Mulder’s eyes dart her way, “Good,” he says firmly, “because I was starting to think we’d have to come up with another way to communicate. You know, maybe Morse code? Or sign language.”
“Telepathy,” she mumbles, sniffling.
Nothing we don’t already have when we need it, she thinks.
“You know, you don’t have to do this,” she says, as he closes the door behind them. Her voice has mutated to a scratchy, moist monotone. She hardly recognizes it.
Her apartment is sunlight dappled at this time of day, with an atmosphere of calm and silence. She feels like a disturbance, which reminds her that she really shouldn’t be here. The unfinished reports weigh on her mind. Upsetting Kersh after Mulder’s recent escapade would be a terrible idea.
“Mulder, you should really get back to work. There are some reports I didn’t finish and I need you to fax them to me. I’ll rest here a little while and then I’ll get them done by the end of the day…Mulder?”
He ignores her, taking her arm and leading her into the bedroom. He’s shuffling her along as though she’s too frail to walk. It’s entirely the wrong approach.
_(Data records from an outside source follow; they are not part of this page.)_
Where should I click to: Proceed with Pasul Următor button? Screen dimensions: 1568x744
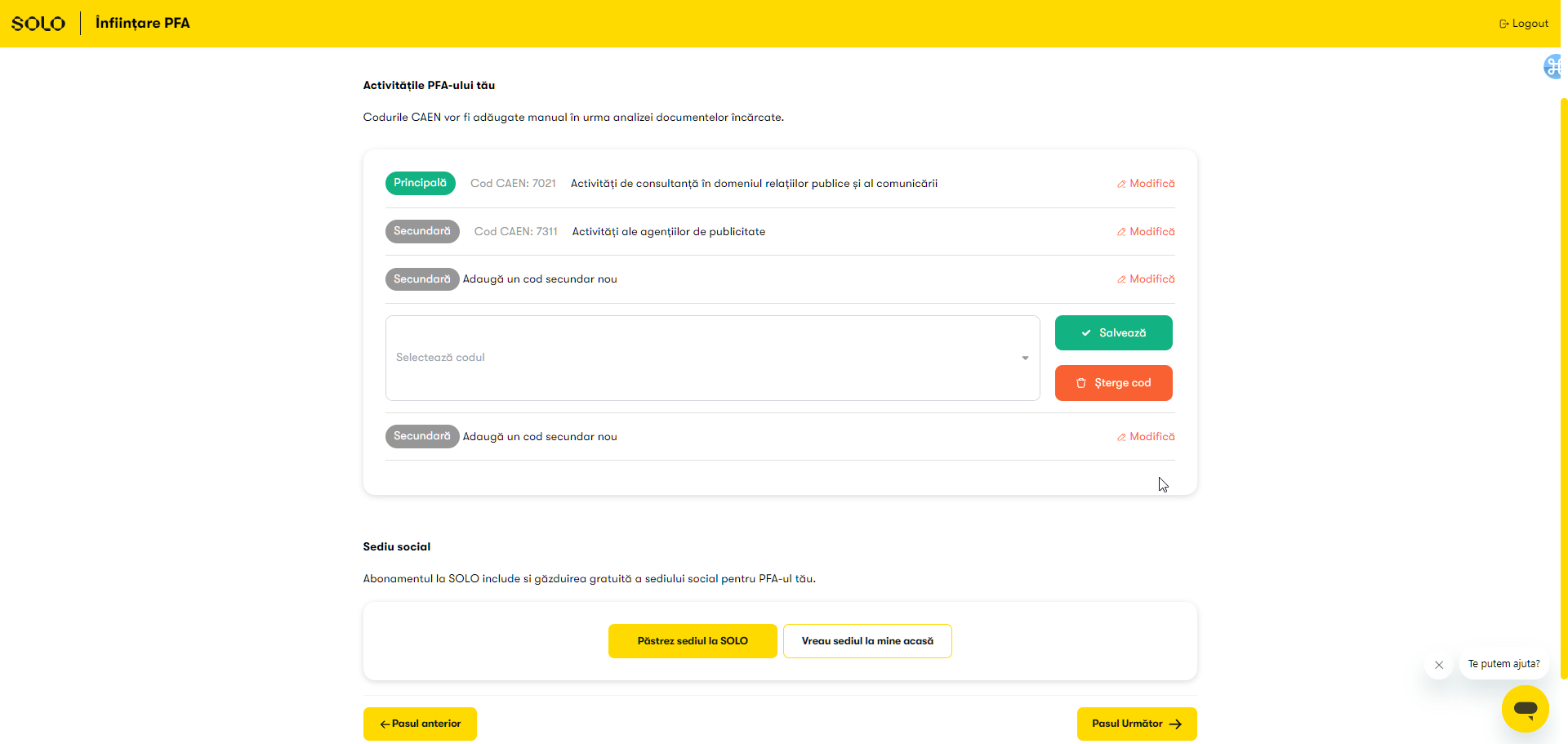click(x=1136, y=724)
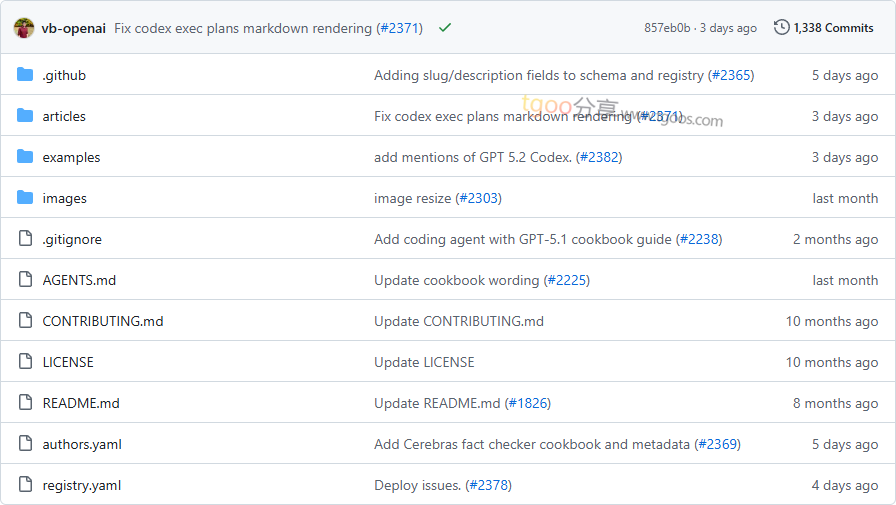Click the registry.yaml file icon
The width and height of the screenshot is (896, 505).
25,485
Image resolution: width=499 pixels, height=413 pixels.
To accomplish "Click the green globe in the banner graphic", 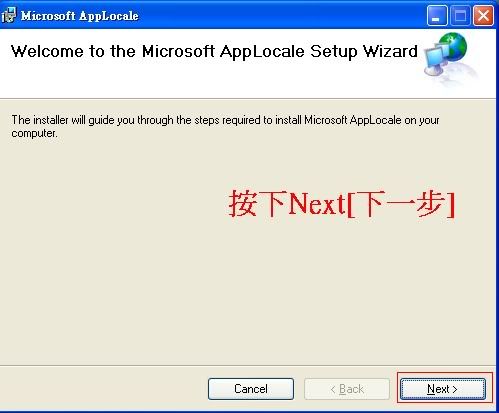I will [453, 47].
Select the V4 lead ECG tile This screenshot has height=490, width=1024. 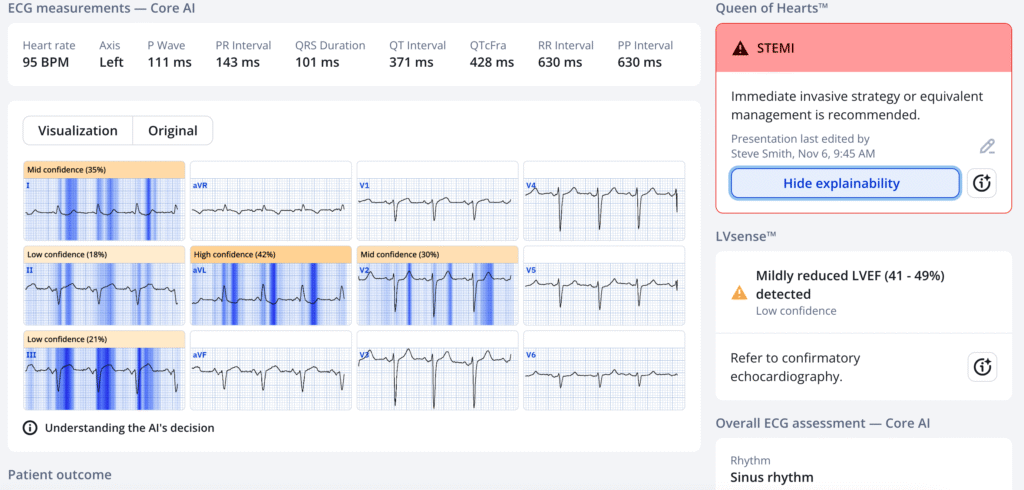[604, 201]
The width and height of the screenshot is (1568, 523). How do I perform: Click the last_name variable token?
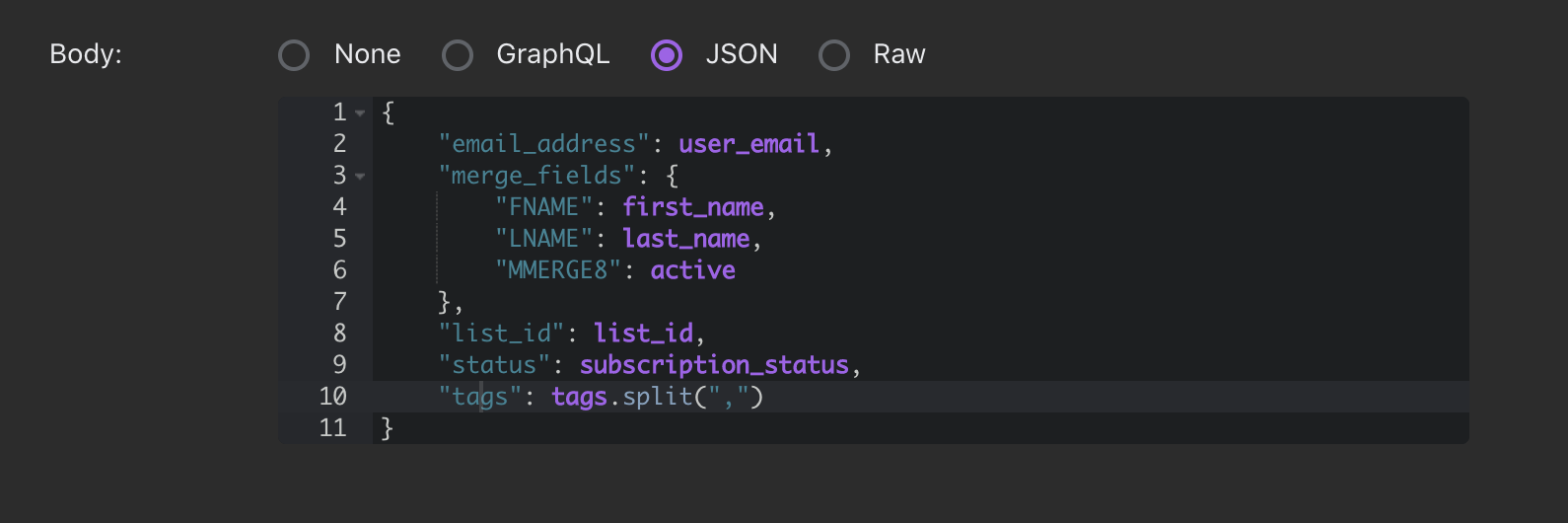click(x=686, y=239)
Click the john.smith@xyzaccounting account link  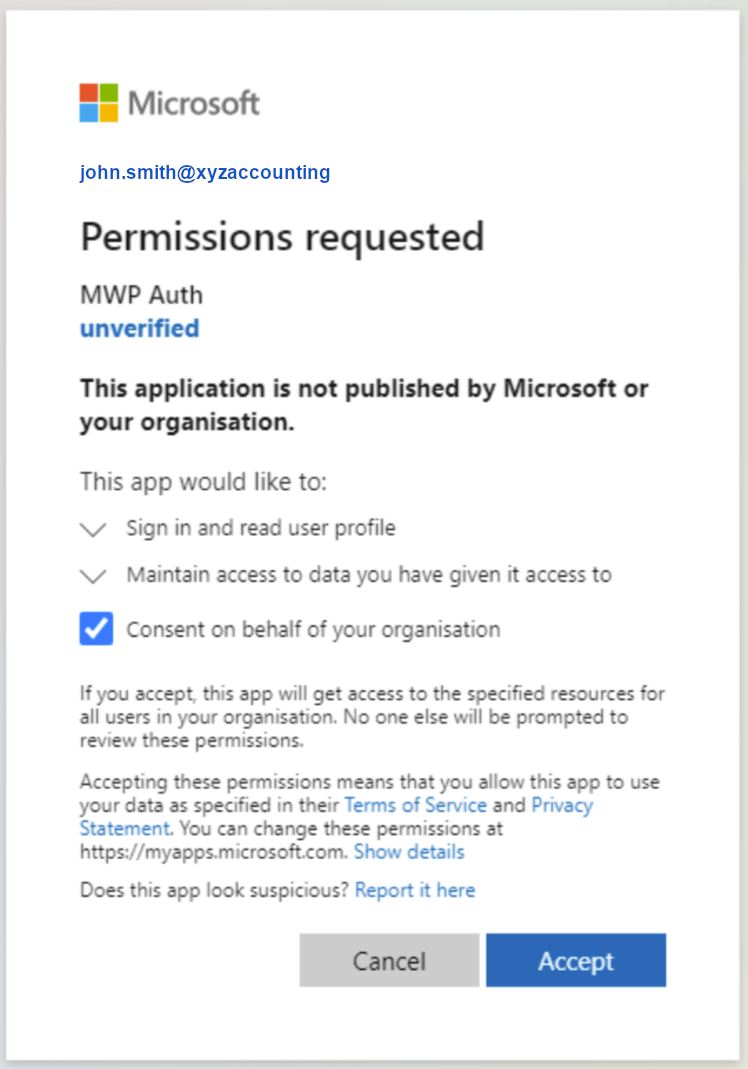(205, 172)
“I’m not your grandmother, Mulder,” she snaps, pulling her arm away. “Just go back to work and let me rest, okay?”
To her horror, coughs bubble up in her throat. Thick, hacking coughs that bend her over almost double. Her nose and eyes start running, one of her ears pops, and her lungs are contorted and painful.
She’s aware of Mulder’s hands soothing her back, his rich voice in her ear, his warmth beside her. As her coughs subside, he scoops her into his arms and walks towards her bed. She’s can’t protest, because her throat now feels like it’s been torn down the middle.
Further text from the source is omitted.